Tag #20 – Infos aus der Homebase

Bleiben und einen Tag Pause machen, Lyon vom Campingplatz aus besichtigen oder aber weiterradeln?
Irgendlink hat sich fürs Weiterradeln entschieden, weil er keine Möglichkeit gefunden hat, ohne Rad nach Lyon zu gehen, um die Stadt zu Fuß zu erleben. Sprich: Kein Zug, kein Bus, keine Mitfahrgelegenheit.

Seine heutige Herausforderung? Die Riesenstadt Lyon queren ohne sich dabei rechts und links anzustoßen.
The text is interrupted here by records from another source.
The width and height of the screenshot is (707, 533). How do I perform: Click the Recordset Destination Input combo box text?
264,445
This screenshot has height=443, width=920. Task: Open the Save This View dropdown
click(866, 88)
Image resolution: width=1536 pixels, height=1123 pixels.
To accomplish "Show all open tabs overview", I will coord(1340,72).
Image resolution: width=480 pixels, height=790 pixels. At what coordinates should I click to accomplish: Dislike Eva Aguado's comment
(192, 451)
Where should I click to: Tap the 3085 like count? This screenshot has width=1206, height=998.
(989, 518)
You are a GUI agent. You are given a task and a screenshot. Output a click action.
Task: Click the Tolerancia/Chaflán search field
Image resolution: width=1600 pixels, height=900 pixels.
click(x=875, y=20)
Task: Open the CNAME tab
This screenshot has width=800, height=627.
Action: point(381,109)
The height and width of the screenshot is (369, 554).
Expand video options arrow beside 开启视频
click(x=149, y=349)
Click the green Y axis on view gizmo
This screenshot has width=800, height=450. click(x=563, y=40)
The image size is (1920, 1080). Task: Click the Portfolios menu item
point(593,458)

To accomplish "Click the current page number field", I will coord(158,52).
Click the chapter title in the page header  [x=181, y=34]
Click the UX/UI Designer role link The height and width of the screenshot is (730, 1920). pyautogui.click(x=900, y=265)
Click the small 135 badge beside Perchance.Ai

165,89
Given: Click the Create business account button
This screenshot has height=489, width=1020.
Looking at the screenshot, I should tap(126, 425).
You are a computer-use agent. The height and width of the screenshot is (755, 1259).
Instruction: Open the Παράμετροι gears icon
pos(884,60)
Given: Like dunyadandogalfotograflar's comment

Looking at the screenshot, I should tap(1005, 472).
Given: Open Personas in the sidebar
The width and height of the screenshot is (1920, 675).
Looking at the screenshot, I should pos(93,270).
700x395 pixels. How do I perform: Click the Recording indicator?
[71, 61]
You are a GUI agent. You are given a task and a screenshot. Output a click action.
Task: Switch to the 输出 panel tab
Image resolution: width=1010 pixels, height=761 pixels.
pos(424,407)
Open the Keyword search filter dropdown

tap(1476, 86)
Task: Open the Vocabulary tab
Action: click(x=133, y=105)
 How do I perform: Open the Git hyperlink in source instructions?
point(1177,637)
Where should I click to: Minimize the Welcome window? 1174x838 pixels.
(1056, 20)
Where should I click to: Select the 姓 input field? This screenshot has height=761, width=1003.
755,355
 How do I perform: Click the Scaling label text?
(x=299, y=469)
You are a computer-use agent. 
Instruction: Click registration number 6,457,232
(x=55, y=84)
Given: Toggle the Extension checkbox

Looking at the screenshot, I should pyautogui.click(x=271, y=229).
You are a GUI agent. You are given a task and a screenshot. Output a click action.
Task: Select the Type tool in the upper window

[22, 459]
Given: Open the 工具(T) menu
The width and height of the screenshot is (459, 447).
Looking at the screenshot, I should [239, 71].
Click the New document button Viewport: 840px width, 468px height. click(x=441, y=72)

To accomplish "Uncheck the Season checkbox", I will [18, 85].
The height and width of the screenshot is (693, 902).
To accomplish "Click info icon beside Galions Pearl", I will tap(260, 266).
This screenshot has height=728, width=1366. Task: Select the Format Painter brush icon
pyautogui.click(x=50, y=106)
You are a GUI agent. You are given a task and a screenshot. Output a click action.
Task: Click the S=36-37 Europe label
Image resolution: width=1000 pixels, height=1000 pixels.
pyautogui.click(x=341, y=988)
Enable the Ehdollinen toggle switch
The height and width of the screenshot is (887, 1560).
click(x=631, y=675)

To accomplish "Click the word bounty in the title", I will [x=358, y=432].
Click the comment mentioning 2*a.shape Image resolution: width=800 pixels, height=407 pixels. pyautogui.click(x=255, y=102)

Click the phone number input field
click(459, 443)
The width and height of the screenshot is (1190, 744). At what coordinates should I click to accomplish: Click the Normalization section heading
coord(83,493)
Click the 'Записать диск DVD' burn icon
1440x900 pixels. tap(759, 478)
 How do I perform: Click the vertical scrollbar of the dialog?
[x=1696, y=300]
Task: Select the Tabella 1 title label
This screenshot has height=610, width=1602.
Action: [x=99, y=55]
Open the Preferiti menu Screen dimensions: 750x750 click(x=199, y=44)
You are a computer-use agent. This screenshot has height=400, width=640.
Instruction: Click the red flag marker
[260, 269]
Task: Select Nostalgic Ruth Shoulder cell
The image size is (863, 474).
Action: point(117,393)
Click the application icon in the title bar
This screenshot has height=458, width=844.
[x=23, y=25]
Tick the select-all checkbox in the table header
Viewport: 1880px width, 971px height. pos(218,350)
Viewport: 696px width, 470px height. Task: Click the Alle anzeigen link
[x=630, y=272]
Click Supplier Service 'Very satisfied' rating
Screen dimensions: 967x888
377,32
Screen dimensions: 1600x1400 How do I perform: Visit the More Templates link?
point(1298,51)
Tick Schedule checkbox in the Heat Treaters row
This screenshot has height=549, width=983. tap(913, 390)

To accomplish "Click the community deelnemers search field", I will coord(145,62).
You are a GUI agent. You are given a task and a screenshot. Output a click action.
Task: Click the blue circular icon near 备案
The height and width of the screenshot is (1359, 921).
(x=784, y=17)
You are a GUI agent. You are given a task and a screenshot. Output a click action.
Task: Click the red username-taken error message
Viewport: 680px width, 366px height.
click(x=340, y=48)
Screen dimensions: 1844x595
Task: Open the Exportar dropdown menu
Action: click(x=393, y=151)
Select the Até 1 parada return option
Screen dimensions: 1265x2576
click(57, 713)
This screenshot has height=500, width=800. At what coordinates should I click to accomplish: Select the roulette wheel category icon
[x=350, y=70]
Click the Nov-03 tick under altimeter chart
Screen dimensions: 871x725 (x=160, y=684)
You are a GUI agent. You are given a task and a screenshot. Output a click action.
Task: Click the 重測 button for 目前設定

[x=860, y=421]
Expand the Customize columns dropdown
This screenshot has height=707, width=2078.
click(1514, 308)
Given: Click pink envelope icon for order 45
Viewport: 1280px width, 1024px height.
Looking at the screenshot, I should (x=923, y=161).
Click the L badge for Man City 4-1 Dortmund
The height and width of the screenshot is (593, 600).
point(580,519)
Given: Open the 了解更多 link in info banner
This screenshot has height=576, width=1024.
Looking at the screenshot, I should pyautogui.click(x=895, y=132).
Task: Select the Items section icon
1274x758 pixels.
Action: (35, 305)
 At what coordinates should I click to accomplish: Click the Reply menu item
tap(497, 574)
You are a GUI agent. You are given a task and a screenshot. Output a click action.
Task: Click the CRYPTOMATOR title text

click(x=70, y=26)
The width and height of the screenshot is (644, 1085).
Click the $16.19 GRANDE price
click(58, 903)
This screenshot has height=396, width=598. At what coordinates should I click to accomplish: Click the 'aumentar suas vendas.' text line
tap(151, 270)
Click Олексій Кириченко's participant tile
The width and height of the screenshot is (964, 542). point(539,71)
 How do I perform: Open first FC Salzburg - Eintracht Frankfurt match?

Die Tweets und SMS des heutigen Tages klingen, was Lyon und Großstadtstress betrifft, besser als vermutet. Laut zwar, aber das war ja zu erwarten gewesen. Aber der Regen und die Kühle waren heute eher suboptimal, aber die Stadt … tja, wir werden sicher bald näheres erfahren. 

Lyon, am Ufer der Saône
 
In einem Obstgrundstück hinter Ampuis, wo es schön ruhig ist, hat er nun – im Regen – das Zelt aufgebaut. Er sei zufrieden und froh, schrieb er soeben.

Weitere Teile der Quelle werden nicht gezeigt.